## JOB
Condense the paragraph in the article on falling American wages that begins "Wages haven’t declined because the minimum wage is too low" into a short bulleted list of its main points.

## PASSAGE PROVIDED
━━━━━━━━━━━━━━━━━━━━━━━━━━━━━━
American Wages Are Dropping – Again

Member Group : Jerry Shenk

In what has become an embarrassingly common occurrence, another federal agency has revised — w-a-y downward — earlier, rosier, administration economic propaganda.

Months ago, the Bureau of Labor Statistics reported that 2016 first quarter wages grew 4.2 percent year-over-year. In June, President Barack Obama cited the report, boasted that the economy was helping ordinary Americans, and urged "Let’s get wages rising faster."

But average wages have actually been dropping. Buried in an August revision, the BLS admitted it erred by more than eleven times: [First quarter] "[r]eal hourly compensation decreased 0.4 percent…rather than the previously-published increase of 4.2 percent." In addition, the BLS confessed that compensation also fell another 1.4 percent in the second quarter (Presumably subject to similar revision).

Among elected Democrats, such results are known only as "bad luck." In fact, they result from bad policies not entirely unlike those on which Democrats are trying to double down by raising the minimum wage.

Wages haven’t declined because the minimum wage is too low. In robust, expanding economies, jobs are created, employers compete for employees and wages rise. Wages have stagnated because government economic, tax, regulatory and health-care policies have stifled growth and, accordingly, there are too few well-paying full-time jobs.
━━━━━━━━━━━━━━━━━━━━━━━━━━━━━━
## PROVIDED DATA
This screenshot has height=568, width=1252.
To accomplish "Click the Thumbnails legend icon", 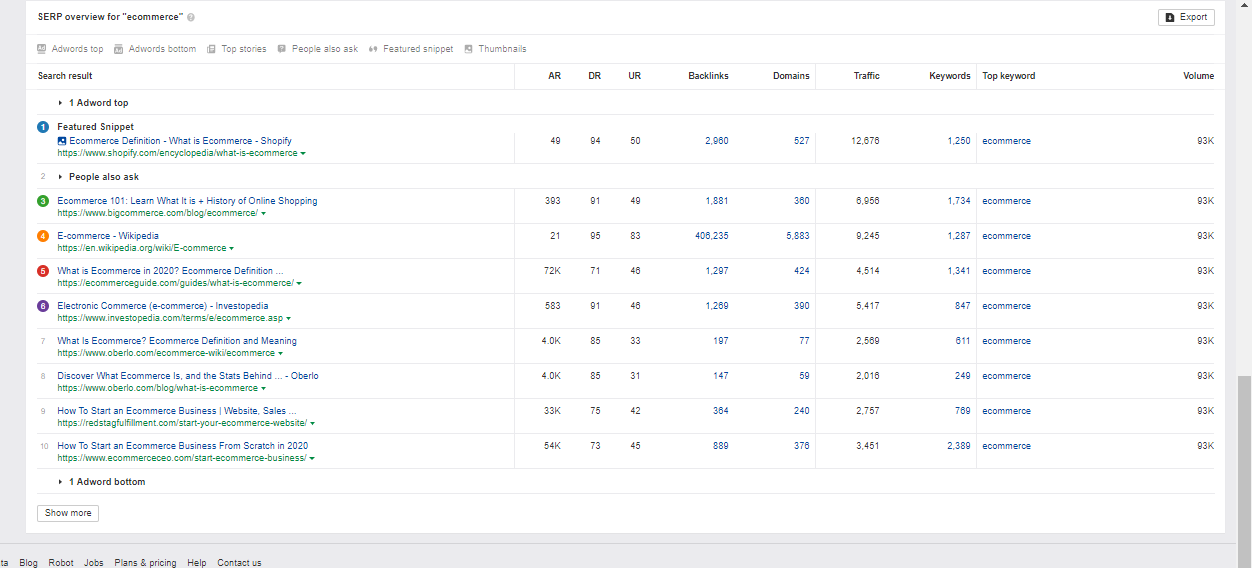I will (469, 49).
━━━━━━━━━━━━━━━━━━━━━━━━━━━━━━
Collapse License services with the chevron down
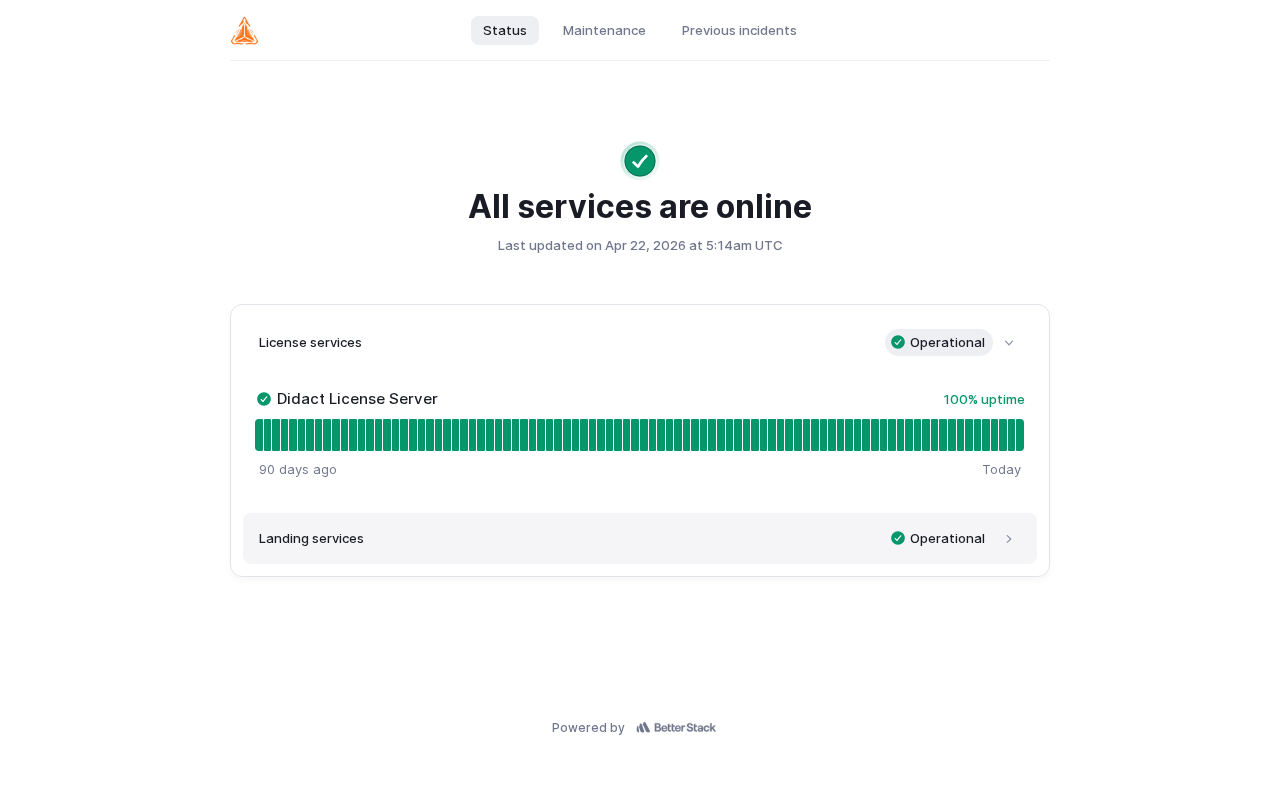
━━━━━━━━━━━━━━━━━━━━━━━━━━━━━━
## ANSWER BELOW
- Wages have not declined because the minimum wage is too low.
- In robust, expanding economies, jobs are created, employers compete for employees, and wages rise.
- Government economic, tax, regulatory and health-care policies have stifled growth.
- As a result, there are too few well-paying full-time jobs, and wages have stagnated.